▼
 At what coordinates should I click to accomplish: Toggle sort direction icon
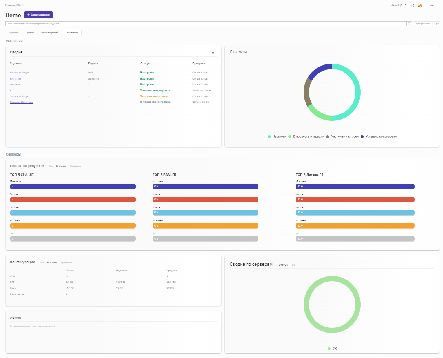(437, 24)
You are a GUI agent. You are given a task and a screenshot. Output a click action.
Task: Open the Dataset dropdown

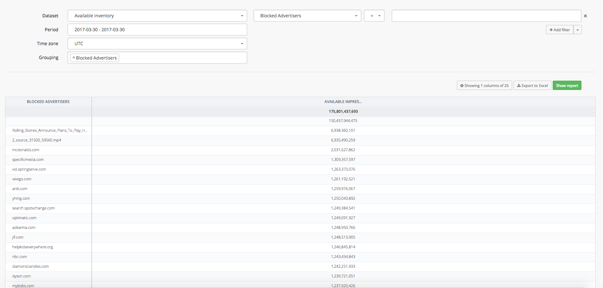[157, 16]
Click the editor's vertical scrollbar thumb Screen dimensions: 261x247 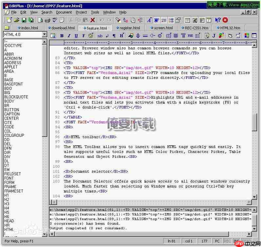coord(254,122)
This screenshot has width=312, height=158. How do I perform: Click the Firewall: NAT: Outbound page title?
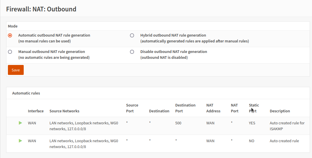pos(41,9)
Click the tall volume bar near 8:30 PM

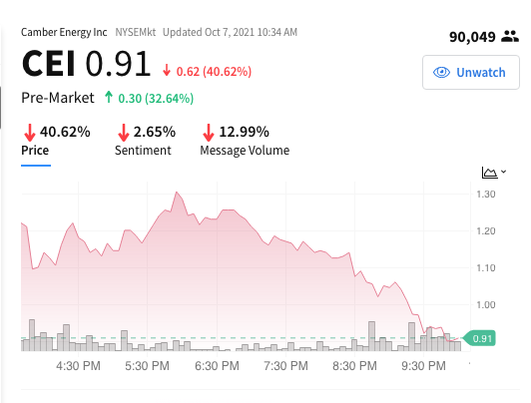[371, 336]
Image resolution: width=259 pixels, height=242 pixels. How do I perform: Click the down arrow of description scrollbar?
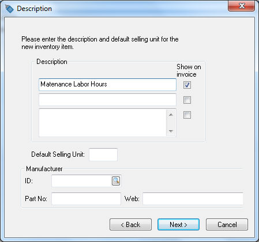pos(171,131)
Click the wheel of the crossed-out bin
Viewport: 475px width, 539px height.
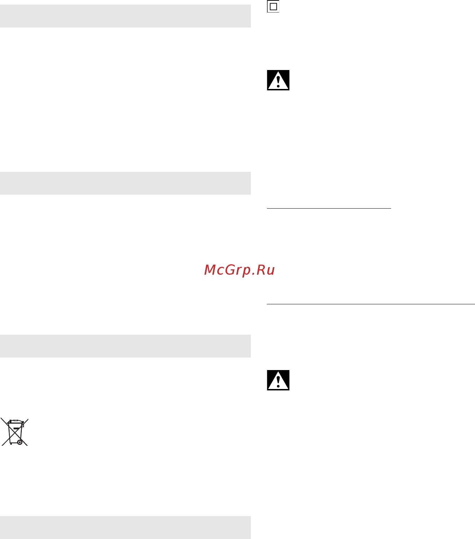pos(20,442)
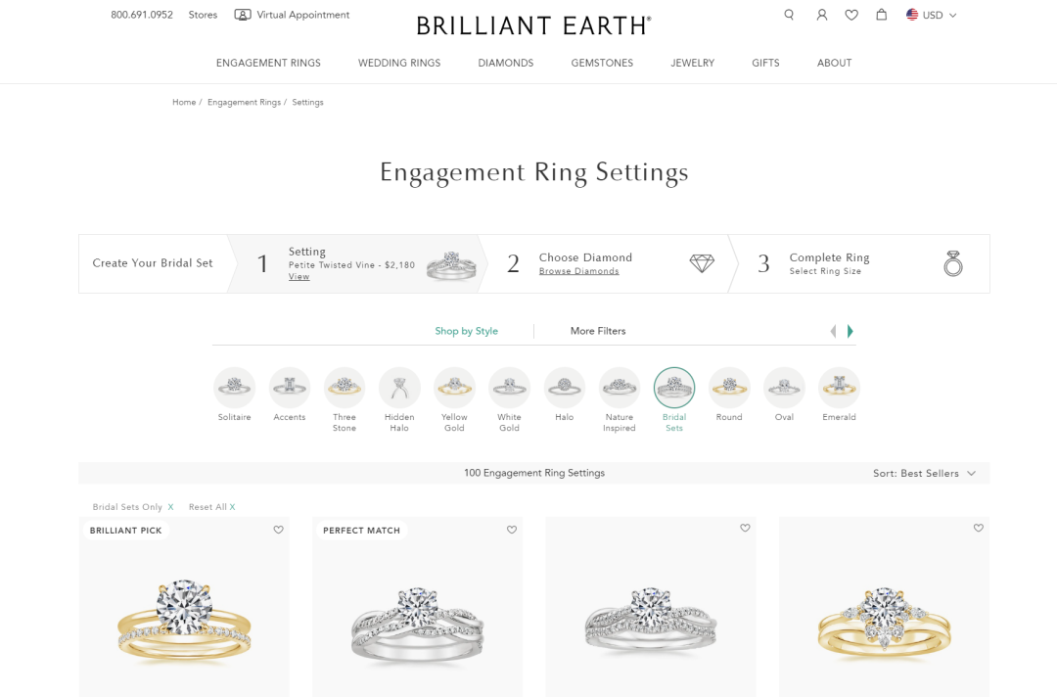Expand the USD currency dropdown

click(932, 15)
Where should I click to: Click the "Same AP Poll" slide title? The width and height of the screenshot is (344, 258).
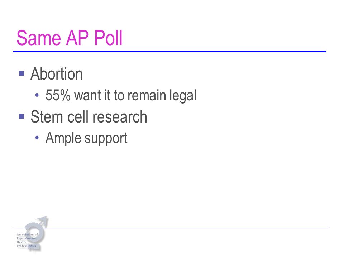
▲
▼
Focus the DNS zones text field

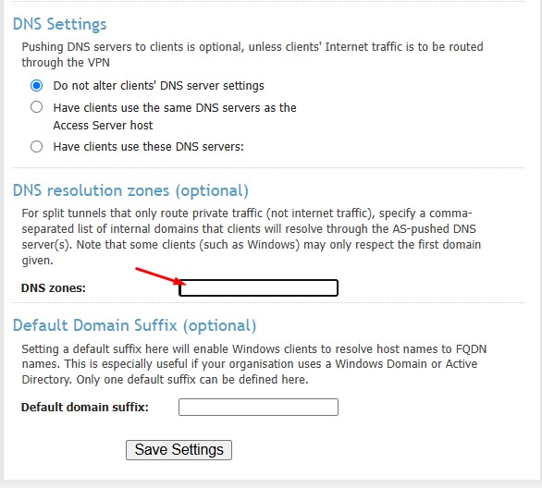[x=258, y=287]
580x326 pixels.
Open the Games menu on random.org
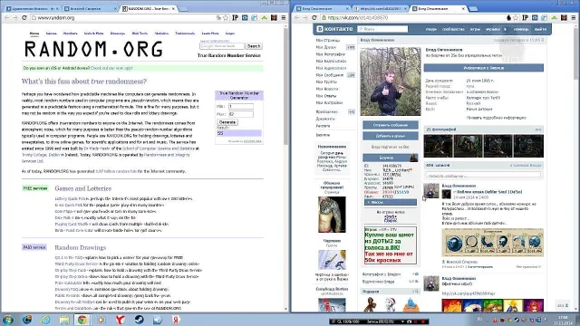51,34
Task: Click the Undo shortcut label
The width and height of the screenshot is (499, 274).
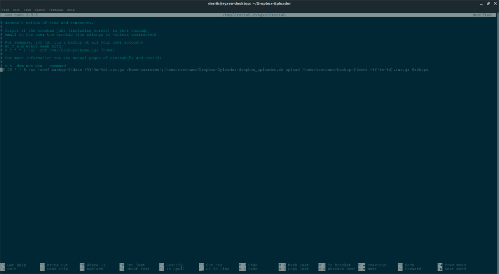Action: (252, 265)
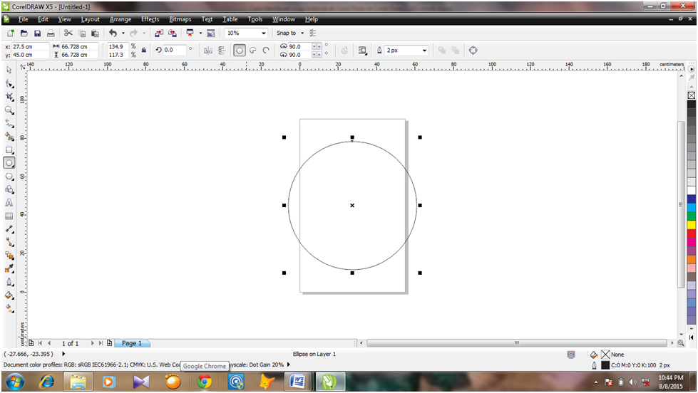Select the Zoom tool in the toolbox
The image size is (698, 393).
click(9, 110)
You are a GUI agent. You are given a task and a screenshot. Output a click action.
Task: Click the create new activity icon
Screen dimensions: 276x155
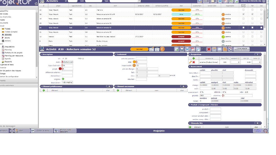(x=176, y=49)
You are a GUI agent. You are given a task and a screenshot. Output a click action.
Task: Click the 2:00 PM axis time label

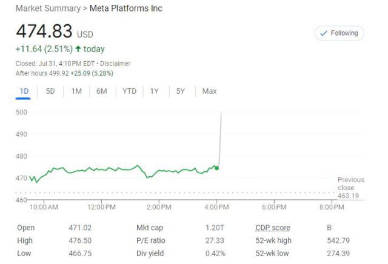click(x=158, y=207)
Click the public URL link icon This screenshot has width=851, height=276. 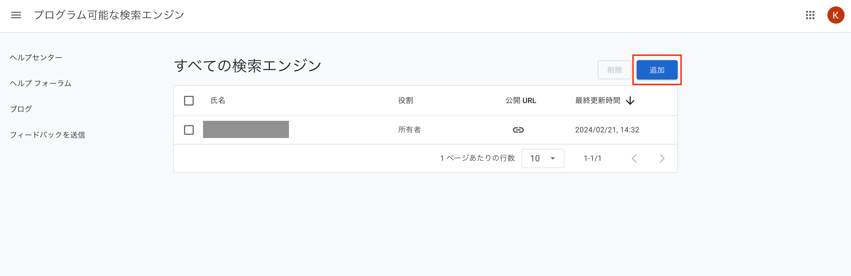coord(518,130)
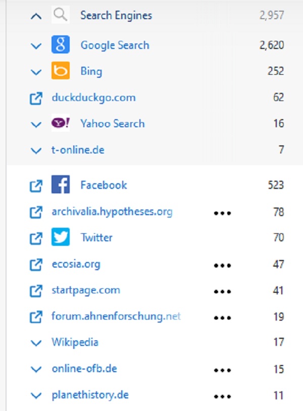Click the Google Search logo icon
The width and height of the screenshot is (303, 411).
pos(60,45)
▲
▼
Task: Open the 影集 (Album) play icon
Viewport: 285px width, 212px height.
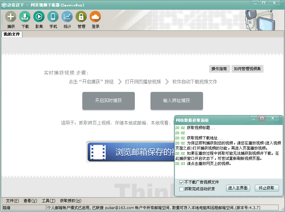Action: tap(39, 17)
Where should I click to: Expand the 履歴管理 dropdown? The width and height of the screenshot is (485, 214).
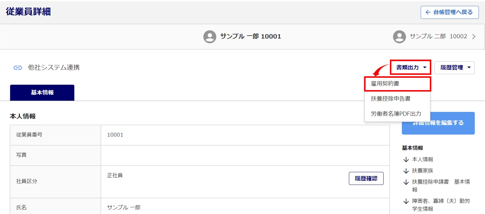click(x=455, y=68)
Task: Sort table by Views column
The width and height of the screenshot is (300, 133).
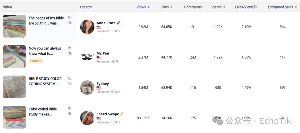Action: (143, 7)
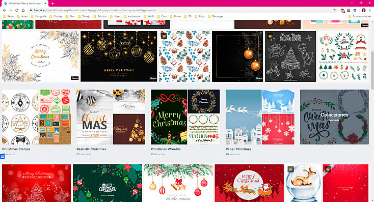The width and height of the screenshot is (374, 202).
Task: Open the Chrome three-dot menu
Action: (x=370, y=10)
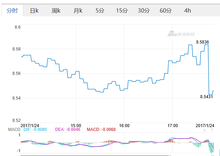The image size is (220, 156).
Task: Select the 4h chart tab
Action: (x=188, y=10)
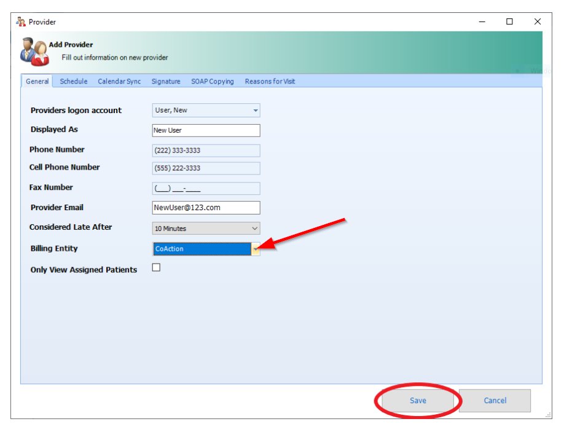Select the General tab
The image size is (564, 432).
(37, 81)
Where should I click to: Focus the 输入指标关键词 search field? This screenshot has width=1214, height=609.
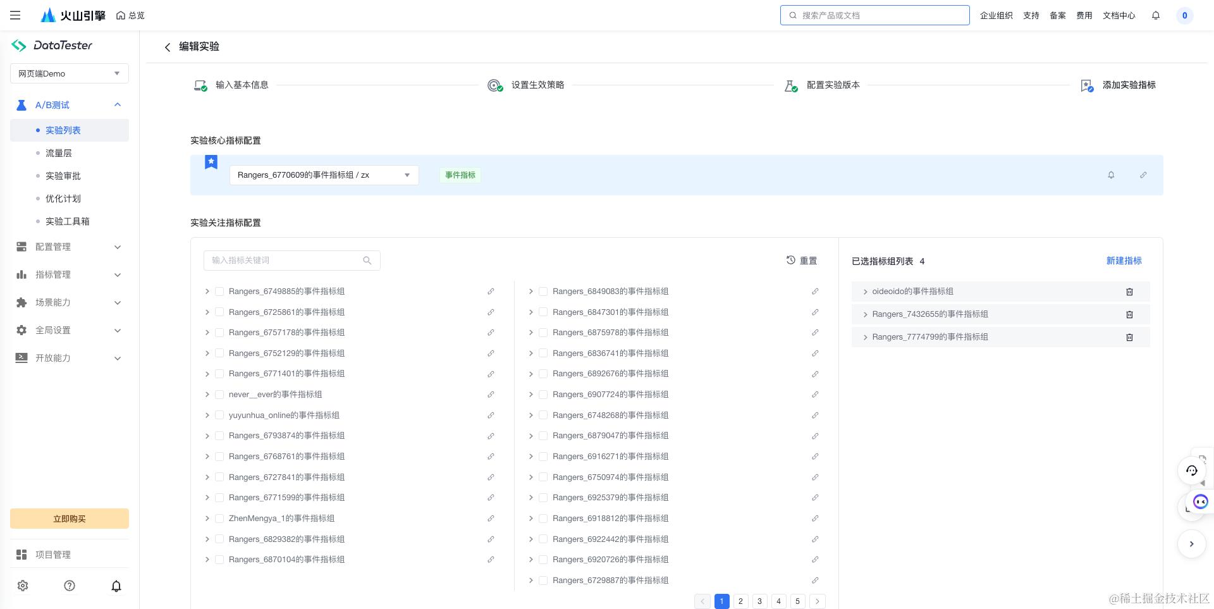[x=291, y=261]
▲
[Task to carry out]
Return exactly the lines of the material above, starting at the line containing "Image resolution: width=259" and finishing at the line containing "Where should I click to: Click", without any pictures.

[Your solution]
Image resolution: width=259 pixels, height=242 pixels. How do I perform: Click the down arrow of description scrollbar?
pos(171,131)
Click the wheel of the crossed-out bin
Viewport: 475px width, 539px height.
pos(20,442)
Expand the USD currency dropdown

click(932, 15)
Where should I click to: Click the "Same AP Poll" slide title? The width and height of the screenshot is (344, 258).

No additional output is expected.